Listen to the money talk
George Will allows me to punctuate the discussion I sparked about campaign finance reform with a little history about the late Eugene McCarthy's 1968 bid to unseat Lyndon Johnson:
McCarthy's insurgency, the most luminous memory of many aging liberals, would today be impossible -- criminal, actually -- thanks to the recent "reform" most cherished by liberals, the McCain-Feingold campaign regulations. McCarthy's audacious challenge to an incumbent president was utterly dependent on large early contributions from five rich liberals. Stewart Mott's $210,000 would be more than $1.2 million in today's dollars.
McCain-Feingold codifies two absurdities: large contributions are inherently evil, and political money can be limited without limiting political speech. McCain-Feingold criminalizes the sort of seed money that enabled McCarthy to be heard. Under McCain-Feingold's current limit of $2,100 per contributor, McCarthy's top five contributors combined could have given just $10,500, which in 1968 dollars would have been just $1,834.30. But, then, McCain-Feingold was written by incumbents to protect what they cherish: themselves.
4 Comments:
I don't have a problem with large contributions. I think any individual person should be allowed to commit whatever funds he has to any candidate that directly represents him. McCarthy was running for president, so any U.S. citizen could contribute under my proposal. However, let's say he's running for a congressional seat. Anyone within that congressional district should be allowed to contribute, but not persons from outside the boundries of that district.
3:35 PM
Even though I've disagreed previously with your idea to limit contributions in congressional races to residents of the district, what you propose represents a good compromise. If only we were in charge...
6:46 PM
My disdain for David Brooks can only be overshadowed by my contempt for history lessons from George Will.
Regarding campaign reform and the 1968 campaign, I would have to point out that Will fails to mention that he is also comparing a primary campaign process for President before the major reforms from the McGovern-Fraser Commission.

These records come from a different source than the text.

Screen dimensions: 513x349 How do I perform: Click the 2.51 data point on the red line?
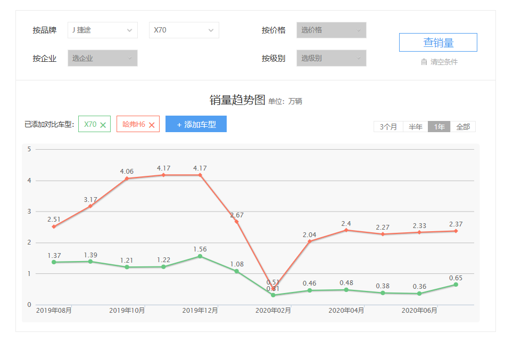coord(54,227)

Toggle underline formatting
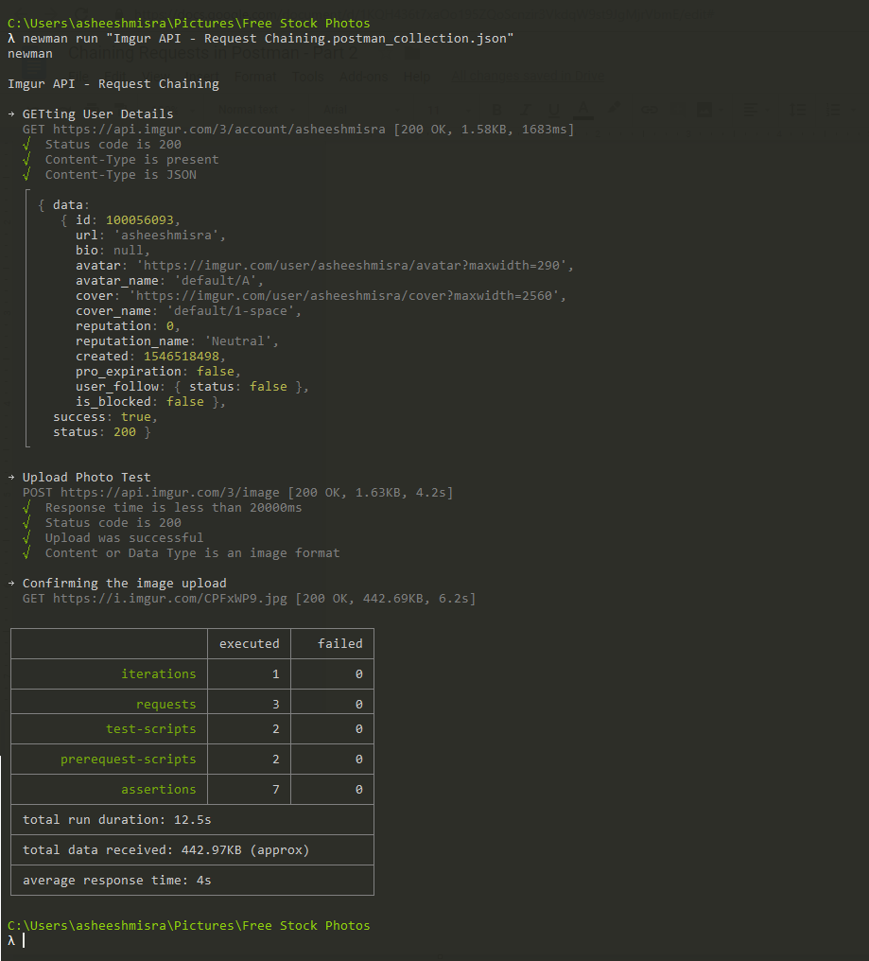553,108
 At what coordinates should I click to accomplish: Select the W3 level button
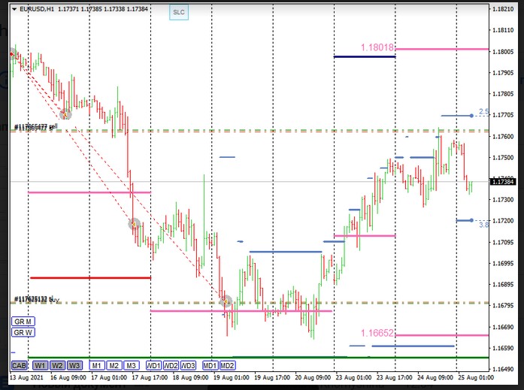tap(75, 365)
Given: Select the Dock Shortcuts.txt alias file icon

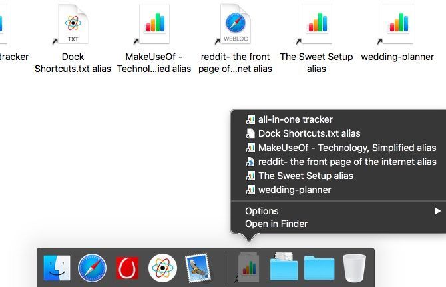Looking at the screenshot, I should [x=73, y=24].
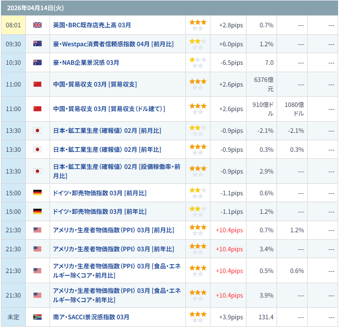Click the Australian flag beside the Westpac消費者信頼感指数 event
This screenshot has height=329, width=339.
point(37,44)
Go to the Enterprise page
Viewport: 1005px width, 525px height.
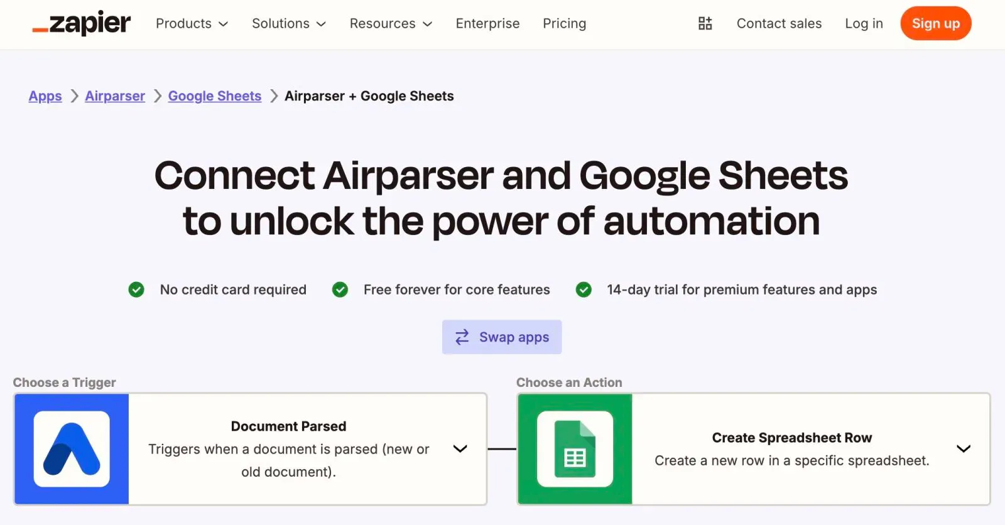pos(487,24)
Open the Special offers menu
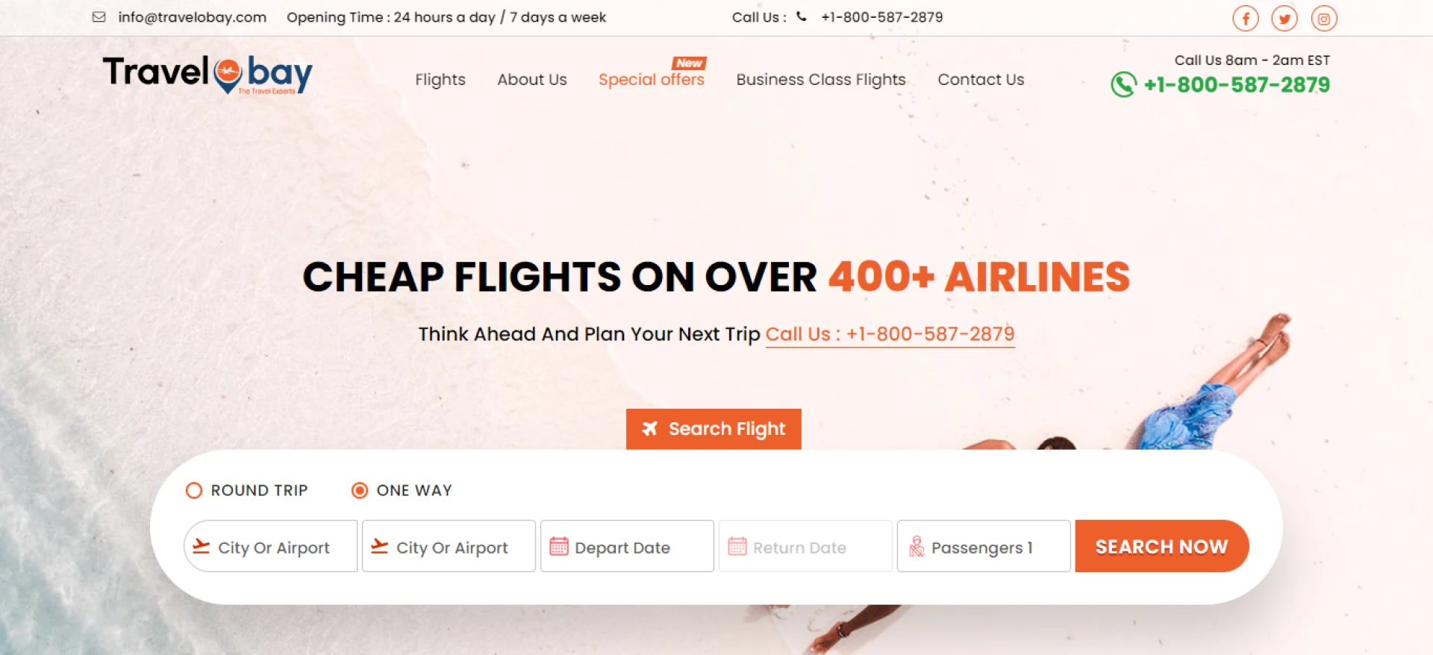1433x655 pixels. click(x=651, y=80)
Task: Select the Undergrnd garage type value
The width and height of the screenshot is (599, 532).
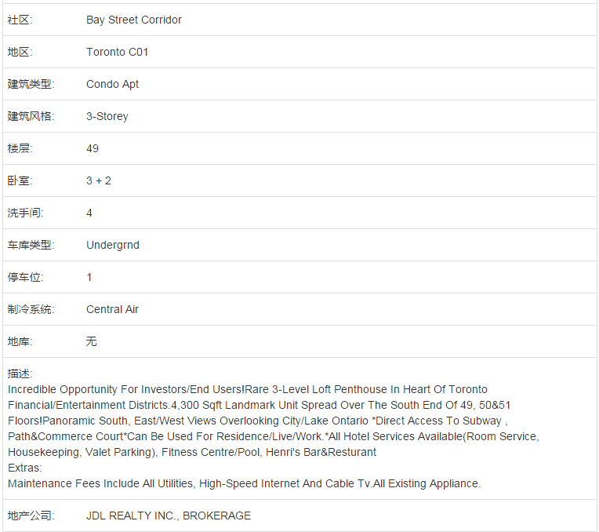Action: [x=113, y=245]

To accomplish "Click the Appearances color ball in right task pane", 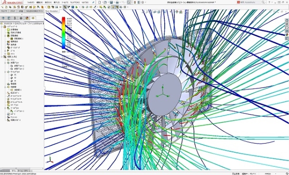I will [x=287, y=35].
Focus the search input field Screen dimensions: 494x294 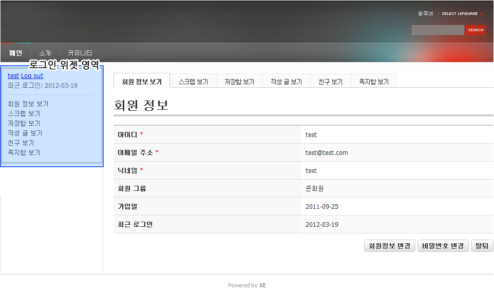click(438, 30)

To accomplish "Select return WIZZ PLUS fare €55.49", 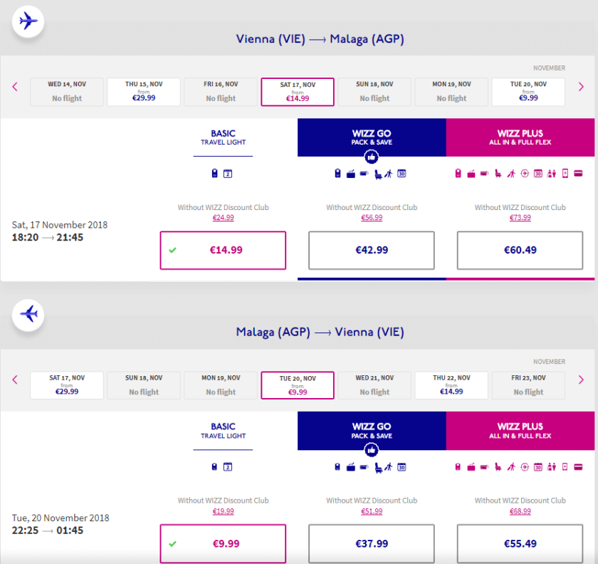I will click(x=520, y=543).
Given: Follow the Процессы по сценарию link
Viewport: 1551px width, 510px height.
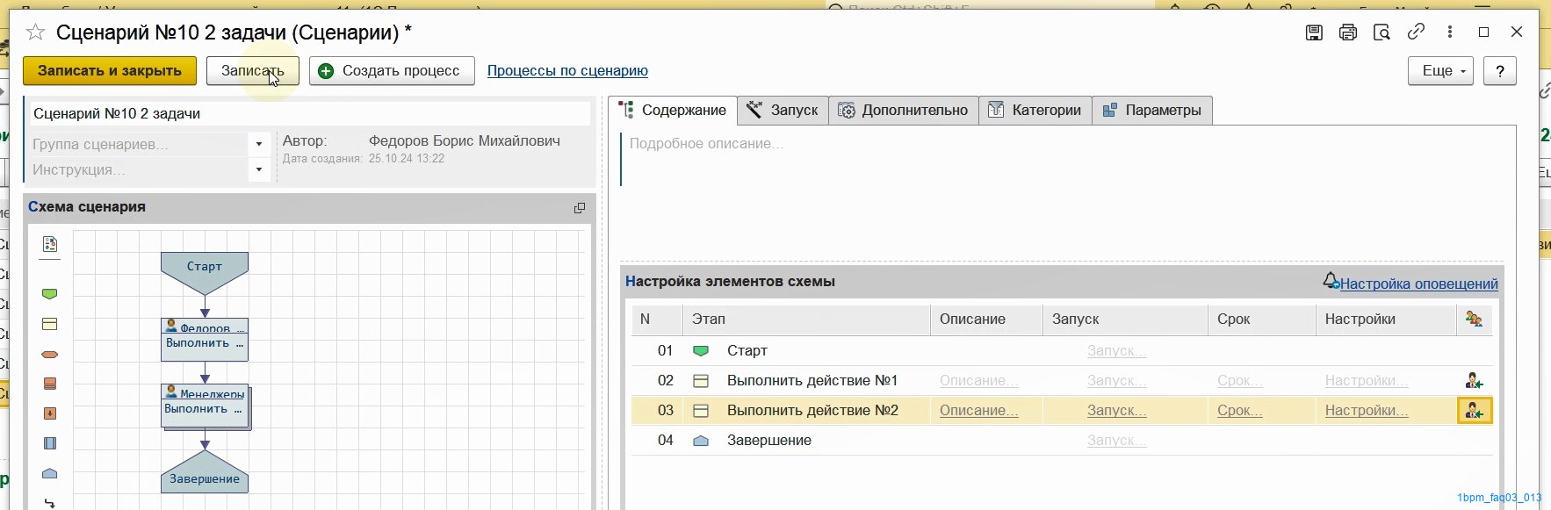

The money amounts are interesting, but ultimately irrelevant at the time. It is very important to keep in mind that the primary process was mostly show because of the power and control the state party organizations held over the delegate selection process. Reform came after the 1968 DNC convention.
How much you spent in the primaries really meant squat because you could win a majority of primaries and still not garner the nomination.
Just ask Teddy Roosevelt. He won nine primaries compared to President Taft’s one in 1912 yet still lost the nomination to Taft.
9:15 PM
Nonetheless, it was Humphrey's showing in New Hampshire that proved the vulnerability of Johnson and prompted RFK to enter the race, and Johnson to withdrawal. I suspect that did require McCarthy to spend some of that money.
The fact that the primaries do play a major role in the nominating process now means that even establishment candidates must raise huge sums of money. Our confusing and byzantine fundraising system ensures, Howard Dean notwithstanding, that only incumbents and the already well-connected will have enough to make a serious run.